After one year of blogging, in the month of May 2013, I started a feature called “Look, I made it!”.
This feature is, when you recreate one of my recipes and send me a photo, I post the photo where the original recipe is with your one line comment and a link to your blog. If you are not a blogger, your creation is part of the post anyway. See an example → here. In addition, I post it on my Facebook fan-page with a link to your blog. I have received 20 recreations in the last 29 months.

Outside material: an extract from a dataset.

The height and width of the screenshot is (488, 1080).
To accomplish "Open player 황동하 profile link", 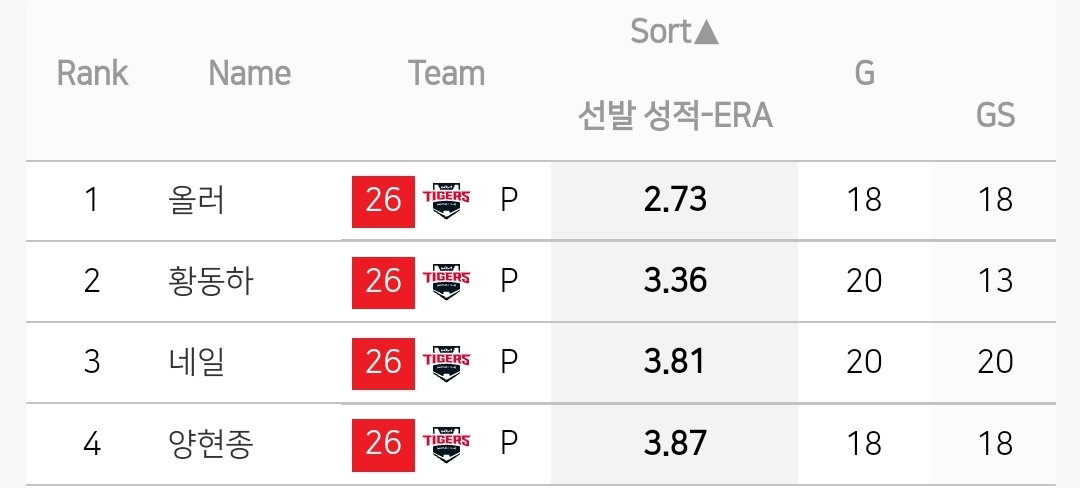I will click(x=210, y=282).
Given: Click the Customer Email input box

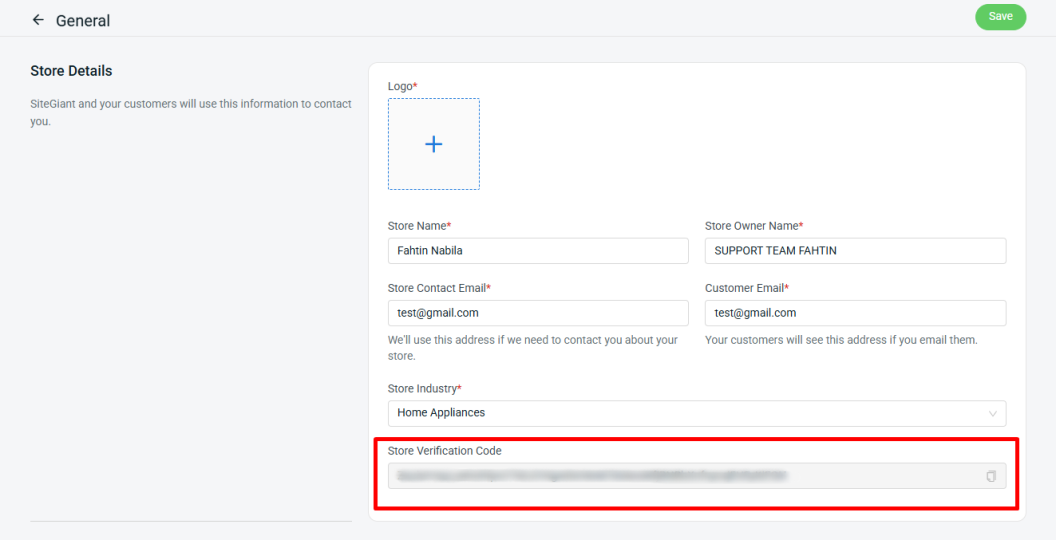Looking at the screenshot, I should (855, 313).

When I started the feature, I also posted several recreations of other bloggers recipes. At the time,
I only posted photos of my recreation with links to the original recipes. Since, the recipe that I crave and have made over and over is today’s post, a recipe straight from Jo’s blog, My Home Food That’s Amore post, The crunch factor in pasta. Not only is the pasta a fabulous tasting dish all by itself, but Jo’s ‘crunch factor’ takes this pasta to a whole new experience!

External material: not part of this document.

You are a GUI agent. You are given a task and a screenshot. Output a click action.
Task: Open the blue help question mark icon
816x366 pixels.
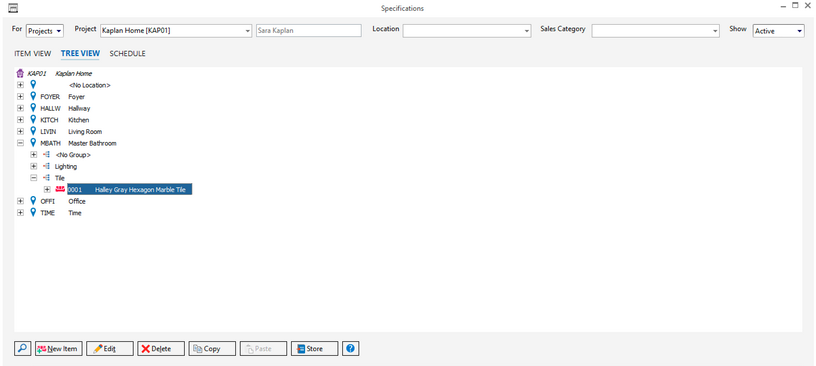point(350,349)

In April, Jo started yet another blog, Frascati Cooking That’s Amore. Both blogs are about life in Italy and superb, one-of-a-kind home cooking by Jo, which takes you on a journey. Jo’s sense of humor also is one-of-a-kind, and brings delight in your reading.

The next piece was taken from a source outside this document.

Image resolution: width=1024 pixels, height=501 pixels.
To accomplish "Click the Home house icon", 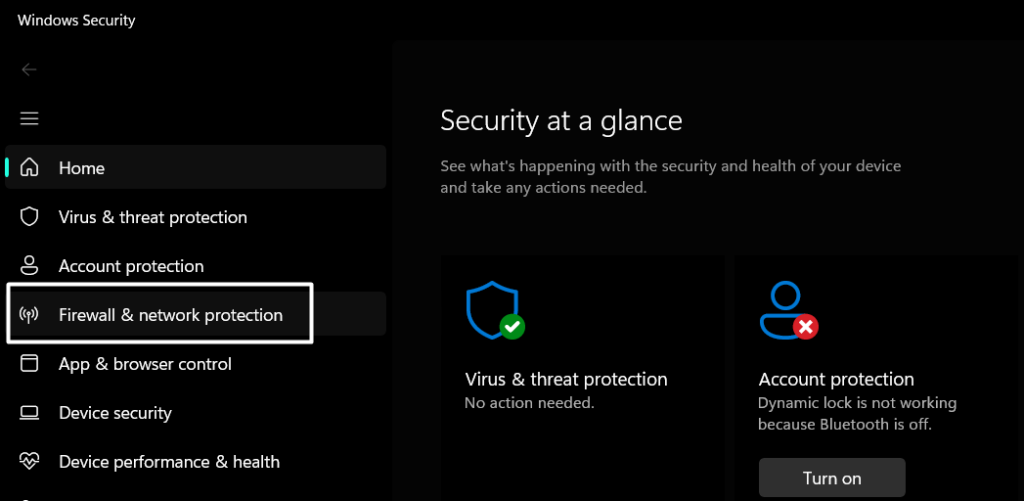I will [30, 167].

Jo, thank you for sharing your delicious recipes!
The Crunch Factor in Pasta
Original Recipe by: Jo of My Home Food That’s Amore
Adapted by: Fae’s Twist & Tango (fae-magazine.com)
Garnishing pasta with toasted breadcrumbs is a Sicilian custom.
For the crunch factor
• 3 Tbsp extra virgin olive oil (only olive oil, no other oil/fat)
• ¾ cup Italian seasoned bread crumbs
• 454 g/1 lb spaghetti or long macaroni
For cherry tomato sauce
• 300 g/ 11 oz cherry tomatoes, ¼ in wholes and other ¾ cut in half
• 2 Tbsp extra virgin olive oil
• 2 cloves garlic, minced
• ¼ tsp salt
• 1/16 tsp ground black pepper
• 4 sprigs of basil or mint, chopped coarsely
• 1 Tbsp unsalted butter (optional)
◊ To make the crunch factor: In a non-stick medium skillet, add olive oil, breadcrumbs, and heat on medium-heat. Stir constantly and as soon as indication of breadcrumbs toasting, it is done. Pay close attention, because there is only a second between toasting and burning.
◊ Bring a large pot of water to a boil for the pasta. While the pasta is cooking…
◊ To make cherry tomato sauce: In a large skillet, add olive oil and heat on medium-heat. Add minced garlic, and when garlic releases its aroma, add the tomatoes and raise heat to high. Stir and fry for a couple of minutes. Add salt, pepper, chopped basil (or mint), butter, stir a little and sauce is ready.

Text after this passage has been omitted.